私たちは共同体として次のよう形で女性たちを援助してきました。

・真理と和解のための委員会の勧めを支持して、平和と和解の文化を強めるように努めていますが、この委員会はペルーが生きてきた20年の政治的暴力の結果と取り組んでいます。

・教会の社会司牧事務局と共に、現実に即したテーマの勉強会などで、女性リーダーの養成に協力しています。また、スープ分配の自立経営の店である「タンボ」を支援しています。

・ 「感情の管理」のワークショップを行ないましたが、そこには18人の女性と2人の男性の参加がありました。そのワークショップの目標は、彼らが自分たちの情緒と感情の結びつきを見出し、日常生活でそれを上手に管理するのを助けることです。参加者の多くは自分たちの反応を見極めることを学びました。こんな感想がありました。「自分の反応や感情を変えていくことができるのを発見しました。自分が持っている心の傷も今は認められます。それで、夫や子供たちのことがもっと理解できるようになりました。」と。ワークショップの終わりには、グループの中に改善と他者への関心が見られました。

・年長の人たちは、聖書の中の女性がとった同じイニシアティヴを自分たちの現実や必要にあてはめて実行することを学びました。自分たちをモーゼの母親やその姉妹ミリアムのような女性にみたてた役割や、子供を救うために色々工夫することで、自分たちもそのようなことができるのを感じ、勇気付けられました。反省会では、強い興味をもってどうすれば大胆に、独創性を持って、日常生活の中で、他の人々と一緒に戦っていけるのかを話し合いました。その中で彼女たちは「命を守っていくもの」として、自分たちもまた聖書の中の女性たちのように行動できることを確信しました。

この月の15日にはアシジの聖フランシスコ共同体で「子供たちの食堂」の創立15周年を祝いました。メンバーたちは貧しいけれど、勇気のある女性たちで、「毎日のパン」を家庭に運ぶという目的をずっと持ち続けています。

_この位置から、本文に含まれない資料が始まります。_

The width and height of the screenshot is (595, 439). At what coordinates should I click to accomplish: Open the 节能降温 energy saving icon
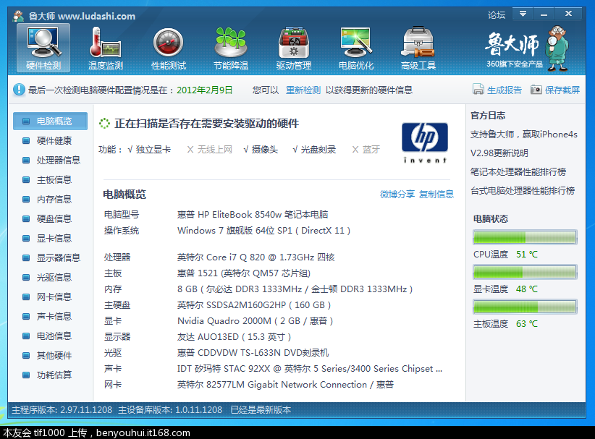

彼女たちは感謝のミサで分かち合いをし、自分たちが計画し、長年続けてきたことに満足の様子を表していました。子供たちは詩や劇、ダンスをやりたいように楽しんでいました。この祝いは自発的に行なわれたので、大掛かりな準備や大宴会は必要でなかったのです。子供たちは貧しくても笑うことができ、お祝いができるのを教えてくれました。神様が私たちを決してお忘れにならないからです。

私たちシスターも彼らの傍らにあって、女性らしい同情、命の保護、善良さ、優しさの価値を再認識して、心が豊かにされまさした。